What is required: Reproduce the data below verbatim, everything from the line containing "You are a computer-use agent. The width" down to the line containing "Image resolution: width=581", with both of those lines included.

Provided records:
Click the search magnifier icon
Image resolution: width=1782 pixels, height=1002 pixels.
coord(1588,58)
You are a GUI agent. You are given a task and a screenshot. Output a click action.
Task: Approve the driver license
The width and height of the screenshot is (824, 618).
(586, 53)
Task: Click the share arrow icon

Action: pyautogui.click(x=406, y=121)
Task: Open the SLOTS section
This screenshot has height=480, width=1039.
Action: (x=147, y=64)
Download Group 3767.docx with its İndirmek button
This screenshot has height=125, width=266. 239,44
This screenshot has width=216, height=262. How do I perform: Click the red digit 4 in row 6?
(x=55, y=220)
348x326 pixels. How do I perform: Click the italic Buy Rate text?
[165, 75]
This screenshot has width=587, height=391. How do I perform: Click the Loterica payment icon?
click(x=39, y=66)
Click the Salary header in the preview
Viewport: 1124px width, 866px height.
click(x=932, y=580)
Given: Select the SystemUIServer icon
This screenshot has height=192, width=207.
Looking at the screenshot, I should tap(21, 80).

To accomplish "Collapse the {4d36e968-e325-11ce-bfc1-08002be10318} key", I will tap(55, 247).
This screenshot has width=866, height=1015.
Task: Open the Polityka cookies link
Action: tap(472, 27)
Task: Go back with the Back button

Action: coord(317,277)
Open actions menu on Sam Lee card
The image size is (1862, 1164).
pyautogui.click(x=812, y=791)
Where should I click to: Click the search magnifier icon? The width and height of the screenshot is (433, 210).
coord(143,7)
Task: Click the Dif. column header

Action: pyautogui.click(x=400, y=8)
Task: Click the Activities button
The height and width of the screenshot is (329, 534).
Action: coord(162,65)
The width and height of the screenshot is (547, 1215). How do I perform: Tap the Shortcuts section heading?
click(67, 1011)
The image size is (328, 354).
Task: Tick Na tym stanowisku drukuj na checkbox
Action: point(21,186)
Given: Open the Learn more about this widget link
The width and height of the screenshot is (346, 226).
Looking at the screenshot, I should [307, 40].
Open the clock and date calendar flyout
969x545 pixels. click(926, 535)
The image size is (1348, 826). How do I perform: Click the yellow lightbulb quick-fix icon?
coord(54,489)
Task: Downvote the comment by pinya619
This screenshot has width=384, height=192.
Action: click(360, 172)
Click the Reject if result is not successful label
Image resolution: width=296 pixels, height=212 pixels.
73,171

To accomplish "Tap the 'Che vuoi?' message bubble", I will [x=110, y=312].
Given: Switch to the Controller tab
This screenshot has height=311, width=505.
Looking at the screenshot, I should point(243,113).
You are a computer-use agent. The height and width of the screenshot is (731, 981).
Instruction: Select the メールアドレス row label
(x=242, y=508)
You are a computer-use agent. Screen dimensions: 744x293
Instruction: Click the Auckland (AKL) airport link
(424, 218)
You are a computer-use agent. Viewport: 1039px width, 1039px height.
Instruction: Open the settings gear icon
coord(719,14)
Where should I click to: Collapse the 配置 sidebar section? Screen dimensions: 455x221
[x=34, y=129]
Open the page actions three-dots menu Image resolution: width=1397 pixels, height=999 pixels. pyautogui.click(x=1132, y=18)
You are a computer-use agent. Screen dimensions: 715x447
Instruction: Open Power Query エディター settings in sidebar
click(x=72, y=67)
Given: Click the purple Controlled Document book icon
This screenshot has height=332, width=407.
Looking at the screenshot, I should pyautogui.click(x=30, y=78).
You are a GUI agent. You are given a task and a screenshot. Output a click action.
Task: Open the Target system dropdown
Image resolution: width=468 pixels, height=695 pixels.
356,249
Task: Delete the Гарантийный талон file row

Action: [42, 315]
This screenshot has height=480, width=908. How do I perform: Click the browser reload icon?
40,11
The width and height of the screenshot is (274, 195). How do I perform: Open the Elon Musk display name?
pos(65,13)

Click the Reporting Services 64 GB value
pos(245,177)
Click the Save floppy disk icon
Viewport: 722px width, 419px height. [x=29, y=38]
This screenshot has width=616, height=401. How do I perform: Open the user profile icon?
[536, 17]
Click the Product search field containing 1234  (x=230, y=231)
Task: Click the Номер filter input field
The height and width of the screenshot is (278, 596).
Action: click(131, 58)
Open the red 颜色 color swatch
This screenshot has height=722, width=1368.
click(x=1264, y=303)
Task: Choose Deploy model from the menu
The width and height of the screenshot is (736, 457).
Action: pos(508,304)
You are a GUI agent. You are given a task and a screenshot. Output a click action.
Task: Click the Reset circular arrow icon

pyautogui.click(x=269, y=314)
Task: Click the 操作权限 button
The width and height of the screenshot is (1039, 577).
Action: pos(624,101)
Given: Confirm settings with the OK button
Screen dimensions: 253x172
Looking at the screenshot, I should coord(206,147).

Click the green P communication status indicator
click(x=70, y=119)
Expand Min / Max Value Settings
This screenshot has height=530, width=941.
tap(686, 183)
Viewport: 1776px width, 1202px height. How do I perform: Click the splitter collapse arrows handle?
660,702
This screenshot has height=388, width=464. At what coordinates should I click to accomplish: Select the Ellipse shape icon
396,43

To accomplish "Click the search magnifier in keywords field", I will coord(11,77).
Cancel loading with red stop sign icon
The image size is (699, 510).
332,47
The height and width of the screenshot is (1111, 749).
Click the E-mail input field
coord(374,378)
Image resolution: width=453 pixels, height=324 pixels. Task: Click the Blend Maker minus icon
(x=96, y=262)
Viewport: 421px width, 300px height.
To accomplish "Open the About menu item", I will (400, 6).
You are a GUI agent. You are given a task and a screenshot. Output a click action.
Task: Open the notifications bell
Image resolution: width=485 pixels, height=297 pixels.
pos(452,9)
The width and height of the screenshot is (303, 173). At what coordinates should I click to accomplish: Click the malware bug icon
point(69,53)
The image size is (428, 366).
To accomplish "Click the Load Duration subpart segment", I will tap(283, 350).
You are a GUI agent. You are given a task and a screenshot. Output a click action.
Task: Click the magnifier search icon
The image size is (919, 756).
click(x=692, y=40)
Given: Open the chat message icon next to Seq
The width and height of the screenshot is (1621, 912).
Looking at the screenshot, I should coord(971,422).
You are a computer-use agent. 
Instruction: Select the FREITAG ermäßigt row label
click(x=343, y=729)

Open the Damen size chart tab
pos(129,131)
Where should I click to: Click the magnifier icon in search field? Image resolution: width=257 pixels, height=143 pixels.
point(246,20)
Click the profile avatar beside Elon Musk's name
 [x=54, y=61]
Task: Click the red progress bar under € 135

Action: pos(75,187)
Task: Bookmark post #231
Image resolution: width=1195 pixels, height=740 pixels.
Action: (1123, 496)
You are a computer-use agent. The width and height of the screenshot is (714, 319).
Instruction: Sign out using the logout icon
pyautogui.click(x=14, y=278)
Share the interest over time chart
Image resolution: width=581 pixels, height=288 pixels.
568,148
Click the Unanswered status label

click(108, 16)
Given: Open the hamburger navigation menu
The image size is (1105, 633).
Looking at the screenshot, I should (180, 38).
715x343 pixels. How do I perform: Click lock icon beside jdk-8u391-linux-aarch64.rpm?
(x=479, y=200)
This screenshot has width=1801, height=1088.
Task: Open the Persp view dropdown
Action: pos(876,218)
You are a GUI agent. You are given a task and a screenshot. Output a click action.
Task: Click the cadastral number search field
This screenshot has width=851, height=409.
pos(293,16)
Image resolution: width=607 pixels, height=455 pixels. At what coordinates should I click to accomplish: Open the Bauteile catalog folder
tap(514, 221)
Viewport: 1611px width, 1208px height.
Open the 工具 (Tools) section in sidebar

Finished exercise:
You are a computer-use agent. The width and height of the screenshot is (714, 319).
Instruction: Sign out using the logout icon
pyautogui.click(x=14, y=278)
Share the interest over time chart
Image resolution: width=581 pixels, height=288 pixels.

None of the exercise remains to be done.